Estimation and modeling of coal pore accessibility using small angle neutron scattering

• Apply small-angle neutron scattering (SANS) to quantify pore accessibility in coal matrix.
• Propose and validate a pore accessibility model using SANS results.
• Estimate pore accessibility for two different rank coals.
• Pore accessibility and pore radius has a power-law relationship.
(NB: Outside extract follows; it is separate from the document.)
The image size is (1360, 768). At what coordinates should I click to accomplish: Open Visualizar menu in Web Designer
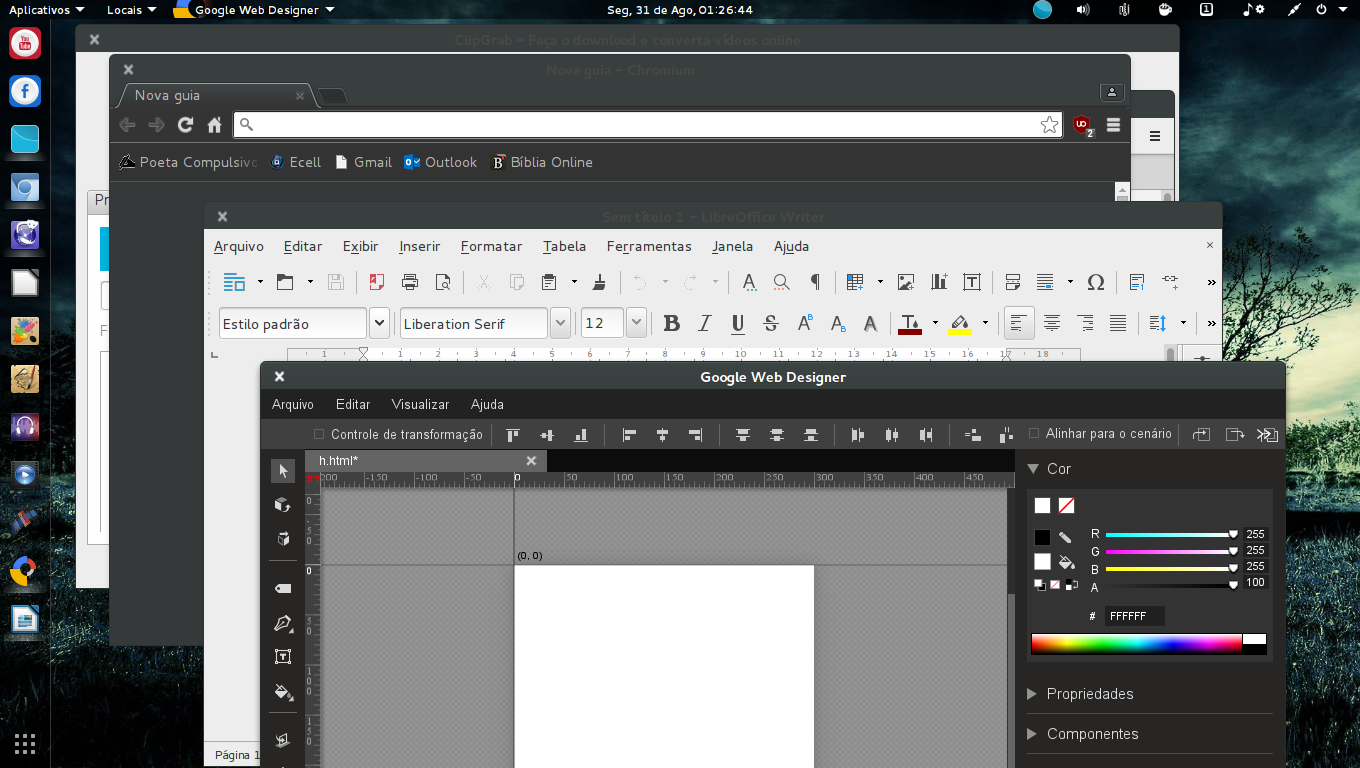click(420, 404)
Gas diffusion in coal is controlled by nano-structure of the pores. The interconnectivity of pores not only determines the dynamics of gas transport in the coal matrix but also influences the mechanical strength. In this study, small angle neutron scattering (SANS) was employed to quantify pore accessibility for two coal samples, one of sub-bituminous rank and the other of anthracite rank. A theoretical pore accessibility model was proposed based on scattering intensities under both vacuum and zero average contrast (ZAC) conditions. The results show that scattering intensity decreases with increasing gas pressure using deuterated methane (CD4) at low QQ values for both coals. Pores smaller than 40 nm in radius are less accessible for anthracite than sub-bituminous coal. On the contrary, when the pore radius is larger than 40 nm, the pore accessibility of anthracite becomes larger than that of sub-bituminous coal. Only 20% of pores are accessible to CD4 for anthracite and 37% for sub-bituminous coal, where the pore radius is 16 nm. For these two coals, pore accessibility and pore radius follows a power-law relationship.